Only 12% of businesses that source beef and leather products have commitments in place to tackle deforestation caused by cattle farming in their supply chains, according to a new report.
Campaign groups, think-tanks and academics have come together to assess progress against the 2014 New York Declaration on Forests (NYDF), which saw 190 national and regional governments, businesses, NGOs and indigenous groups pledge to halve natural forest loss by 2020 and end it by 2030.
Their progress report focuses on the commitment by companies to eliminate deforestation from the production of agricultural commodities such as palm oil, soy, paper and beef products by 2020.
It found that almost all assessed companies had put the pledge into action, with 84%-87% of firms having identified if and where their operations put forests at risk.
Most companies – 56%-70% of producers, processors and trades and 64%-87% of retailers and manufacturers – had established rules about how goods are produced and sourced that are in line with their commitments.

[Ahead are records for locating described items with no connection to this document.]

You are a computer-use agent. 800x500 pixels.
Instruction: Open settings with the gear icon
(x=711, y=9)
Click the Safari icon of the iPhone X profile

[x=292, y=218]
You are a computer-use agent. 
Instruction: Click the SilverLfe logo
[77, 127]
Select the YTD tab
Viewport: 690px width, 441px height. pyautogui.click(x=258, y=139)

However, the researchers found that progress had been too gradual, and commitments piecemeal. Nearly all commitments address only one commodity or a specific geography, while just 43 (10%) of the 415 firms that had made commitments setting company-wide targets cover all the commodities they use.
Nearly 60% of firms that source or produce palm oil and 53% of those using timber have made commodity-specific commitments. For soy (21%) and cattle (12%), the proportion of companies with commitments was found to be considerably lower, however.

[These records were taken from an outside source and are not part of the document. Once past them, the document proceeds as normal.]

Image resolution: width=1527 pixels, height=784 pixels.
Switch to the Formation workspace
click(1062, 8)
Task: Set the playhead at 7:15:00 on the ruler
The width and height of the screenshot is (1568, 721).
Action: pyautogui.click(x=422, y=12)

Cattle have a deforestation footprint nine times larger than the one associated with palm oil, according to the report. Charlotte Streck, co-founder and director of Climate Focus, a think tank that led the research, said that it was difficult for the sector to make commitments as cows change hands multiple times over their lifespans. Tracing deforestation to the specific animal is a major challenge, she noted.

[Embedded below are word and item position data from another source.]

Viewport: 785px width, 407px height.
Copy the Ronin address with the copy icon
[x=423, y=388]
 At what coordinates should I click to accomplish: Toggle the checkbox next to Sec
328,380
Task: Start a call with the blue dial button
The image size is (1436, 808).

Where certification is available and tested, most companies use it as a strategy for sourcing sustainable goods. However, although increasing certified production and sourcing has been good for wood products and palm oil, it has been less so for soy and beef, the research found.
‘What we now need, if forests and the climate are to be saved, is action on commodities with the biggest forest impacts, and an increase in partnerships between companies and governments, and among retailers, traders and producers that pool resources to save forests,’ Streck said.
If action was not speeded up, there is a risk that supply chains may only become deforestation-free once forests were gone, she added.
Other findings in the report include:
- Most companies that announced commitments are manufacturers and retailers, with almost 90% based in Europe, North America, or Australia.
- Firms operating upstream in the supply chain (producers, processers, and traders) and those based in Latin America, Africa, and Asia had been slower to act. However, researchers believe this is starting to change. More producer companies, particularly those involved in palm oil in Southeast Asia, were making pledges, they found.
- More than 90% of the assessed companies source or produce in deforestation hotspots (Brazil, Indonesia, Malaysia, and Paraguay). Companies producing or sourcing from these areas are more advanced in implementing their commitments than those with less exposure to these regions.
Organisations contributing to the report include the CDP, Climate Focus, Environmental Defense Fund, Forest Trends, Global Alliance for Clean Cookstoves, Global Canopy Programme, International Union for Conservation of Nature, Rainforest Alliance, Stockholm Environment Institute (SEI), and the World Resources Institute.